(Source extract):
That is also why I was curious enough to start reading Michel Foucault. He is probably “the greatest skeptic of our times,” believing only in the truth that lies in myriad historical facts, not in ideologies. «The theorist of dispersion and singularity», an empirical anthropologist, his work is rooted in critique. Thank you Michel Foucault, you are also a reason why I am here tonight. It is also because of you that, towards the end of the seventies, I exposed ideologies in architecture with a capital A as irrelevant, and wrote the text The future of architecture is not Architectural. It denied the idea that architecture was an autonomous discipline, and asserted the need to look outside the architectural field for the future of architecture. That is why I am here tonight, to hear from the jury that I may have contributed to the widening of this field.

(Extracted material):
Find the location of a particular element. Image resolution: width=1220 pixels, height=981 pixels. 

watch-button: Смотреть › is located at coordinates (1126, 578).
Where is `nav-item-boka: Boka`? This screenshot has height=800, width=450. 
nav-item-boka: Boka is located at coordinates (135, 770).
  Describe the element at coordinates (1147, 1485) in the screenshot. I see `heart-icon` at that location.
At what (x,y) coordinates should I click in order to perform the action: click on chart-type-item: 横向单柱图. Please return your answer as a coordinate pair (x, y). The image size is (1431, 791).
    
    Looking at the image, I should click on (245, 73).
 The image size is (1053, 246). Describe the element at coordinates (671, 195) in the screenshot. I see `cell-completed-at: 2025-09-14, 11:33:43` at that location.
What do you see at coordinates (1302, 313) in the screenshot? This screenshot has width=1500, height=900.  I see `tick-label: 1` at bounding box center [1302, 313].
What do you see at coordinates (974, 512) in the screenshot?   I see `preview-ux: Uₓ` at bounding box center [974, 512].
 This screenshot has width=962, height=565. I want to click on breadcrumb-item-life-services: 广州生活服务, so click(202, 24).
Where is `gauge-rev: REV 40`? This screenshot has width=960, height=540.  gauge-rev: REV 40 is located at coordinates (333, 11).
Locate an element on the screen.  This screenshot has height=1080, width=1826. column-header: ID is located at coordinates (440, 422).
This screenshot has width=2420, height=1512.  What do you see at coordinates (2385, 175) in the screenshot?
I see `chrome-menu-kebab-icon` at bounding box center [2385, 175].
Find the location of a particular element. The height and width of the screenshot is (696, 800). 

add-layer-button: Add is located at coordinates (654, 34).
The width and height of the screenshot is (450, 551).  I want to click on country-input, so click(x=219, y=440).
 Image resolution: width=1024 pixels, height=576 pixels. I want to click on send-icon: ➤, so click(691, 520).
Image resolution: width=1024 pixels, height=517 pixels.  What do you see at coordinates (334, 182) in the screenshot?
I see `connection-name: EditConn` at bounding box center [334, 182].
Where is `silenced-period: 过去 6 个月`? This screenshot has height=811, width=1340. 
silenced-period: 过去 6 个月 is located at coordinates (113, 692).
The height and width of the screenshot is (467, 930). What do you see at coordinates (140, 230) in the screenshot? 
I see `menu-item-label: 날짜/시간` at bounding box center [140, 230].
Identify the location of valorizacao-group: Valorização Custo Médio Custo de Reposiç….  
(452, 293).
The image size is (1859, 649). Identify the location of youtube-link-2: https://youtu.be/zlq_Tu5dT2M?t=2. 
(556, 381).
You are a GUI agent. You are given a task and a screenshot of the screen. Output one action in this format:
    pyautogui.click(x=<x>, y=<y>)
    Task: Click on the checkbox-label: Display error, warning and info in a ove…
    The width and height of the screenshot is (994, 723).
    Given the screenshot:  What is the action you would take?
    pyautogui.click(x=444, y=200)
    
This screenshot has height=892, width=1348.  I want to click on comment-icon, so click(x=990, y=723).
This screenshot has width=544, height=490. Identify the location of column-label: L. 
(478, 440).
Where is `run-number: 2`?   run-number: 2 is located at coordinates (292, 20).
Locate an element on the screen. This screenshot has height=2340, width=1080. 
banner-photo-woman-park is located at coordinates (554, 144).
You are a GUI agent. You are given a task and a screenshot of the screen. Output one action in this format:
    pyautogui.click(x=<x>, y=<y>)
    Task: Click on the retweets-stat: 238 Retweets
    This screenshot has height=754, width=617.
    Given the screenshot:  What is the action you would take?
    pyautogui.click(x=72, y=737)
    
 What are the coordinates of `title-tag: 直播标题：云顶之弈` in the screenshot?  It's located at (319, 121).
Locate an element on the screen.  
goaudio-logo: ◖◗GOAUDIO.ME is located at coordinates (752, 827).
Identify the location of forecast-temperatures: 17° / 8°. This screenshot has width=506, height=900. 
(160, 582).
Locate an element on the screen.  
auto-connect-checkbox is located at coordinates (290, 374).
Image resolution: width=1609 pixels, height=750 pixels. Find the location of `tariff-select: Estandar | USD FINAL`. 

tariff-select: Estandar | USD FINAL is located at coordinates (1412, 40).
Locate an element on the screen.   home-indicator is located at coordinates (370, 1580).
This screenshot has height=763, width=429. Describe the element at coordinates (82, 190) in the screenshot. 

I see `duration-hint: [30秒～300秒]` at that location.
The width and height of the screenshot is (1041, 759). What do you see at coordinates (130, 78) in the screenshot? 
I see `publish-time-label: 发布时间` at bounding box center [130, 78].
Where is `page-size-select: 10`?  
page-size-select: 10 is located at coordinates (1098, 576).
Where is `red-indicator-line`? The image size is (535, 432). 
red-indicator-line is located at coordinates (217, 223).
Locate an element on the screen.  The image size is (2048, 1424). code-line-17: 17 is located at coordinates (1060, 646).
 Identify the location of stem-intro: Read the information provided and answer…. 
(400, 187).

(Problem requirements): Transcribe the passage on Foucault and architecture between "That is also" and "of this field.", inclusive. The lines above come from a source unrelated to the passage on Foucault and architecture.

(Your response):
That is also why I was curious enough to start reading Michel Foucault. He is probably “the greatest skeptic of our times,” believing only in the truth that lies in myriad historical facts, not in ideologies. «The theorist of dispersion and singularity», an empirical anthropologist, his work is rooted in critique. Thank you Michel Foucault, you are also a reason why I am here tonight. It is also because of you that, towards the end of the seventies, I exposed ideologies in architecture with a capital A as irrelevant, and wrote the text The future of architecture is not Architectural. It denied the idea that architecture was an autonomous discipline, and asserted the need to look outside the architectural field for the future of architecture. That is why I am here tonight, to hear from the jury that I may have contributed to the widening of this field.